The "strong/punk woman" sometimes seems to me like the girly girl/Barbie doll without the things a man who fancied a Playboy-style existence might find inconvenient about stereotypical girly girls — the actual time and attention devoted to appearance (the strong/punk woman just naturally looks like a fully made-up Angelina Jolie), the desire for love/monogamy/marriage and possible lack of interest in casual sex, the lack of physical strength or desire to engage in "manly" pursuits, the willingness to make a man uncomfortable by crying or otherwise expressing hurt feelings.

Not that all of those traits are good, or good for women. But one of the key stereotypes of the girly girl is that she makes too many demands on men, and holding up an idealised image of a woman who gives more and demands less isn't exactly new or revolutionary.

[info]lilithcoyote

December 30 2005, 18:34:45 UTC 6 years ago

Very good points!

[info]azaz_al

December 29 2005, 12:49:44 UTC 6 years ago

I'm new here, haven't been approved yet, hope you don't mind me comenting...

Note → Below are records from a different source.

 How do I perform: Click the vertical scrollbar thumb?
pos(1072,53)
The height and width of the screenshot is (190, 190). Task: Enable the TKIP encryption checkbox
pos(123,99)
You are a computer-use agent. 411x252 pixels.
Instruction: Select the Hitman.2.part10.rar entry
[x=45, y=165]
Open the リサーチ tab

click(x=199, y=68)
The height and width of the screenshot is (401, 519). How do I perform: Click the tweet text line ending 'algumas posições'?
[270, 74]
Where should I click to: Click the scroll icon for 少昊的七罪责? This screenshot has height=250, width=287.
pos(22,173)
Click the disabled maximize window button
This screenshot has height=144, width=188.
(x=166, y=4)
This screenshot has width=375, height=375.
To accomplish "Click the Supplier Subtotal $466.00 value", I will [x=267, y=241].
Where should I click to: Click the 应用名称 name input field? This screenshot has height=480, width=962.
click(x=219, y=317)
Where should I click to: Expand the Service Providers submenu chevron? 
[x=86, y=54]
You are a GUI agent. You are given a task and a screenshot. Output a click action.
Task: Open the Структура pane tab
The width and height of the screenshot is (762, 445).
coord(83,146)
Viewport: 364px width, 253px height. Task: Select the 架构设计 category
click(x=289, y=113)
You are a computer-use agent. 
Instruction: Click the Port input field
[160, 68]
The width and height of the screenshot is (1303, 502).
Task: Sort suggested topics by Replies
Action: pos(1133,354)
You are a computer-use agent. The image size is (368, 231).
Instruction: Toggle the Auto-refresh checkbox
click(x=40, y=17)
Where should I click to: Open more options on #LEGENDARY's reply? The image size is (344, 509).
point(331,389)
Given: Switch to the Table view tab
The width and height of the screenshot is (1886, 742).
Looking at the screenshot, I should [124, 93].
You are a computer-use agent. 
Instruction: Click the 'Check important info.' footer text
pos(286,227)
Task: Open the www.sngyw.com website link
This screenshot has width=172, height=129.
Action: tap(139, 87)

I think it cango both ways at once - it is simultaneously a rejection by girls of the values they are taught to enshrine as "feminine", AND hatred of women who stick to them. I remember my (completely anti-feminist) mother and friends talking about other women when I was growing up - "Oh, she is so beautiful, she looks just like a Barbie doll, so thin and beautiful... I HATE HER SO MUCH!" I heard this over and over - combined expressions of admiration and hatred for women who managed to acheive the "perfection" of looking like a doll.